P – O contrato celebrado entre a A e a R integra cláusulas que são utilizadas pela A em contratos semelhantes celebrados com outros clientes da A (cláusula penal, entre outras), bem como cláusulas cujo teor é susceptível de ser negociado (relativas ao produto, litragens e período de vigência).

(este ponto P foi suprimido pelo acórdão recorrido) Q – A A disponibilizou apoios à R (produto e equipamentos) para a realização de outras festas e eventos, para além das referidas no contrato, nem sempre satisfazendo aquilo que era pretendido pela R.

R - A R tinha a ambição de comprar à A a litragem de 125.000 litros em 5 anos.

S – O estabelecimento da R consumia, em média, 930 l/mês, ao invés dos 2.000 litros contratados.

T – Desde 2002, a A forneceu à R 55.741,2 litros dos produtos que comercializa (cervejas, águas e refrigerantes) e, durante 8 anos, publicitou as marcas dos referidos produtos no estabelecimento da R.

U – Após o termo do prazo de vigência do contrato, a 22/04/2007, e até abril de 2010, a A continuou a fornecer à R, de forma regular, contínua e exclusiva, os produtos que comercializa.

V – Desde abril de 2010 e até citação para a presente ação, nunca a A reclamou da R o pagamento de quantia a título de consumos não atingidos.

W – O que a R tomou como aceitação da finalização do relacionamento entre as partes.”.

Julgando-se não provado que: “- para efeitos do cálculo da litragem que a R se obrigou a consumir, acordaram as partes considerar águas e refrigerantes; - nunca a A participou, com produto ou capital, em outras festas e eventos organizados pela R (para além do S. João e de uma festa anual) em que se comprometeu a participar; - o referido volume mínimo de vendas foi imposto pela A, e não sugerido ou garantido pela R; - A e R acordaram que, mediante a continuação de aquisição dos produtos após abril de 2007 e com o único objetivo de atingir nível de facturação que compensasse o investimento inicial da A no valor de €44.891,81, a A se abstinha de interpelar a R para pagamento de indemnização por incumprimento das litragens acordadas no contrato; - a A propôs a presente ação omitindo os litros consumidos de abril de 2007 a abril de 2010.”.

2.2. A recorrente remata as suas alegações com as seguintes conclusões: 1. Os fundamentos do presente recurso prendem-se com o acionamento da cláusula penal ínsita na cláusula 4.5 do contrato em referência nestes autos, a qual, segundo se crê, em qualquer das modalidades previstas para esta figura, indemnizatória e/ou compulsória, se afigura como desproporcional face aos interesses em conflito, gerando assimetrias excessivas nas obrigações assumidas pelas partes contratantes.

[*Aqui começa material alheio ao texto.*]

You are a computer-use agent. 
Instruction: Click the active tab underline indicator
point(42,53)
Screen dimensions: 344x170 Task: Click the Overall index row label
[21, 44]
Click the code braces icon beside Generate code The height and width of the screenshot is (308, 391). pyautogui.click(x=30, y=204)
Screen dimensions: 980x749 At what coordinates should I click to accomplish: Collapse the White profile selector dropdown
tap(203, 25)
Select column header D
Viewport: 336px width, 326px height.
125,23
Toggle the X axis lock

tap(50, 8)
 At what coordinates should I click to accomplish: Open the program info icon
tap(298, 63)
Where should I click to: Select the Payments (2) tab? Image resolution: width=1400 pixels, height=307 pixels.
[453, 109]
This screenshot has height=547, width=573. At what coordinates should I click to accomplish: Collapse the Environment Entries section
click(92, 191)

  1. Pelo que o Venerando Tribunal recorrido, tal como o fez oVenerando Tribunal de 1.ª Instância, à luz dos artigos 12.° e 19.°, al c) do Decreto-lei 446/85, de 25 de Outubro, sempre deveria tê-la declarado nula.

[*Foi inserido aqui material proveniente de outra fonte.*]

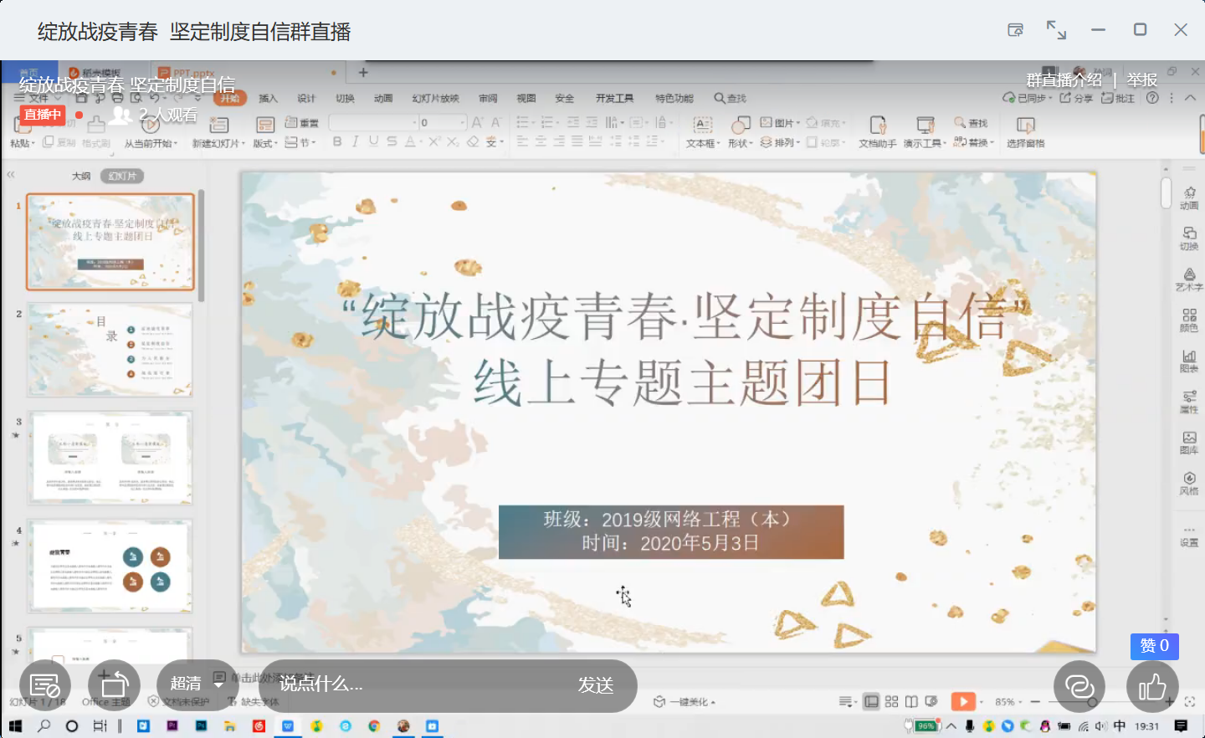Click the rotate screen icon in bottom bar

coord(114,685)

  2. Sendo que, mesmo que assim não se entendesse, sem conceder, sempre deveria ter procedido à redução da mesma cláusula, nos termos do artigo 812.° do Código Civil, em pelo menos 75 % do seu valor, o que mais uma vez não fez, em violação da referida disposição legal.

  3. Com efeito, se é certo que é lícito às partes convencionarem as consequências jurídicas do incumprimento do contrato, estabelecendo previamente critérios indemnizatórios a considerar nessa eventualidade, no entanto essa possibilidade tem limites que decorrem, desde logo, da proibição do estabelecimento de sanções manifestamente excessivas (artigo 810.° do C.C.), ou de cláusulas penais desproporcionadas aos danos a ressarcir (artigo 19.°, al. c) do Decreto-Lei n.° 446/85 de 25/10).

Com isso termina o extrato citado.